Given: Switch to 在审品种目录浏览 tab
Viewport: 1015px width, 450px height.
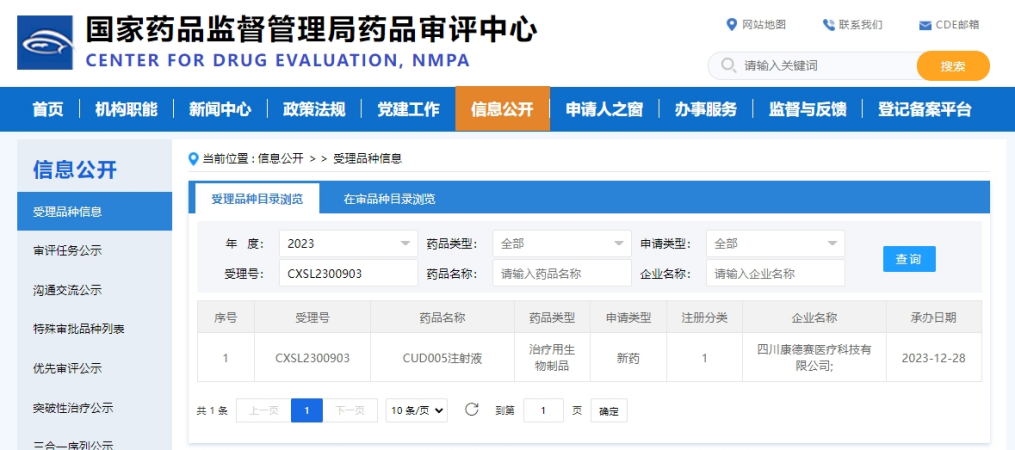Looking at the screenshot, I should [x=389, y=198].
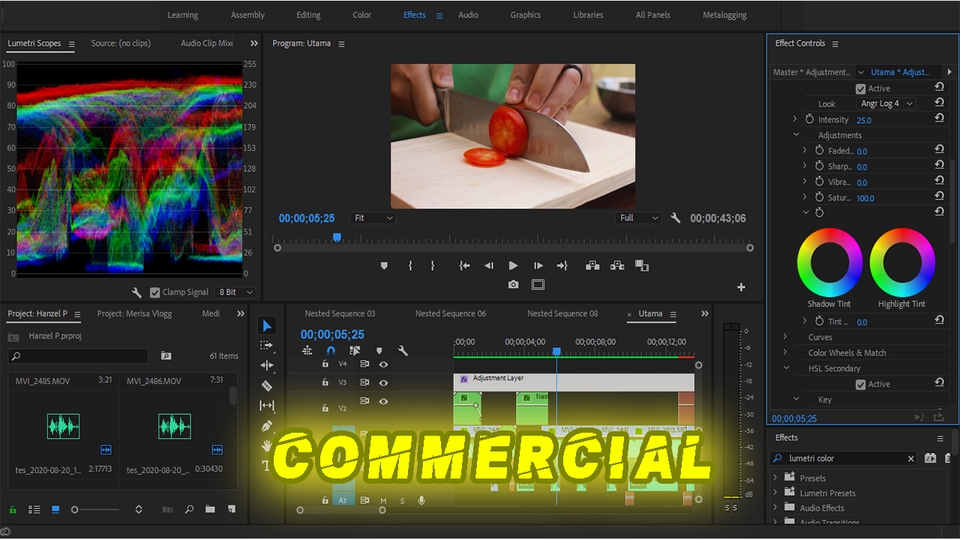960x540 pixels.
Task: Switch to the Color workspace tab
Action: coord(362,15)
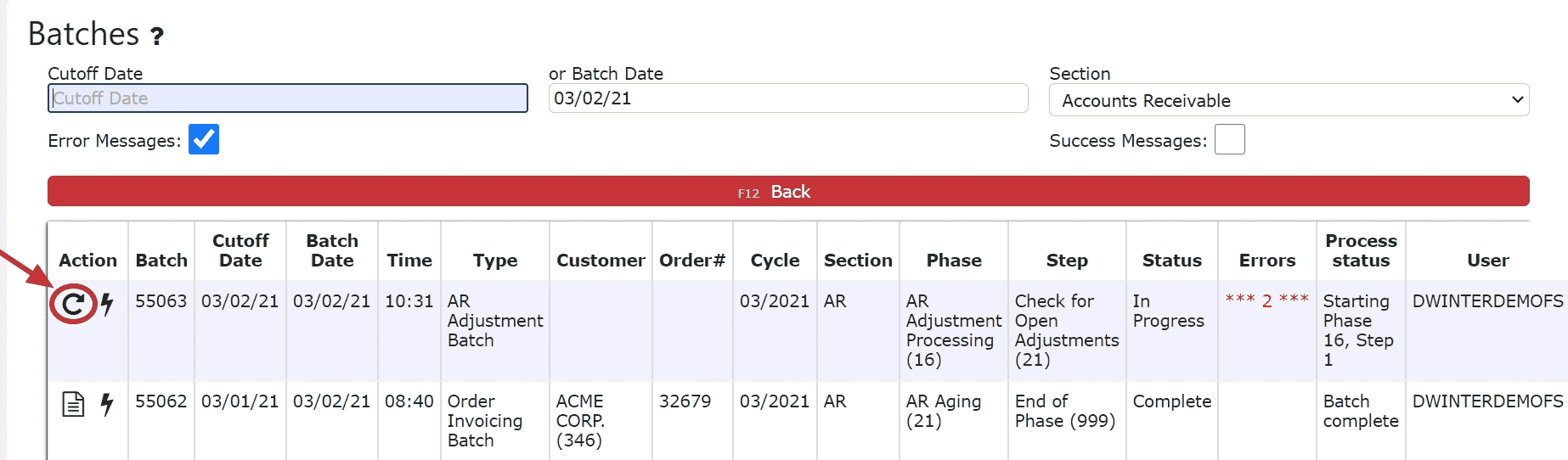The image size is (1568, 460).
Task: Enable the Success Messages checkbox
Action: coord(1229,139)
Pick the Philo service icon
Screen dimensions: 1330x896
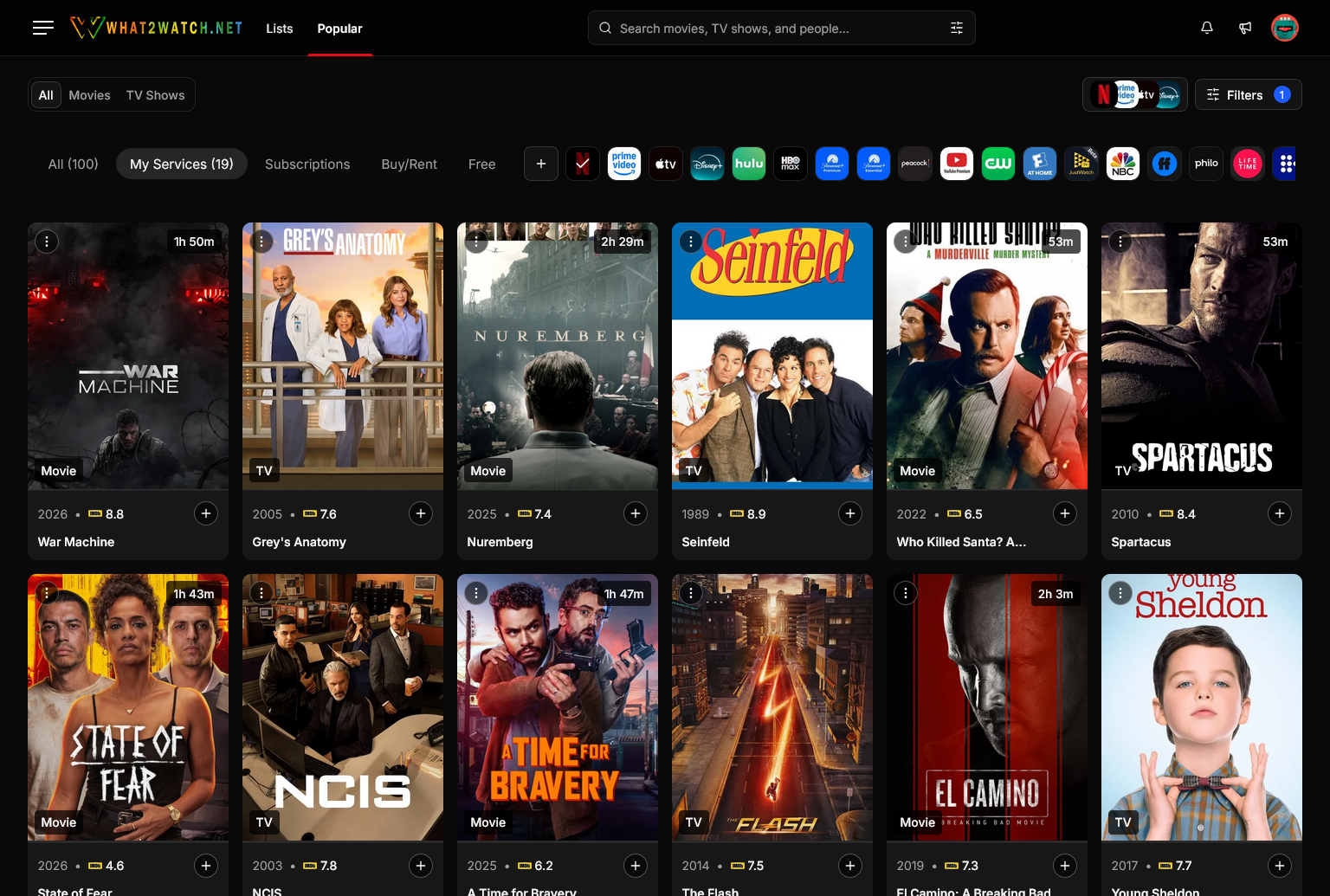1205,164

*****

(Written request): Please rewrite the material as a numbered list, starting at its first line and ending after the line that contains "Action: coord(1229,139)". Skip any blank lines and leave out the pictures.

(Full solution):
1. Given: Switch to 在审品种目录浏览 tab
2. Viewport: 1015px width, 450px height.
3. Looking at the screenshot, I should [x=389, y=198].
4. 960x540 pixels.
5. Task: Switch to the Color workspace tab
6. Action: coord(362,15)
7. The image size is (1568, 460).
8. Task: Enable the Success Messages checkbox
9. Action: coord(1229,139)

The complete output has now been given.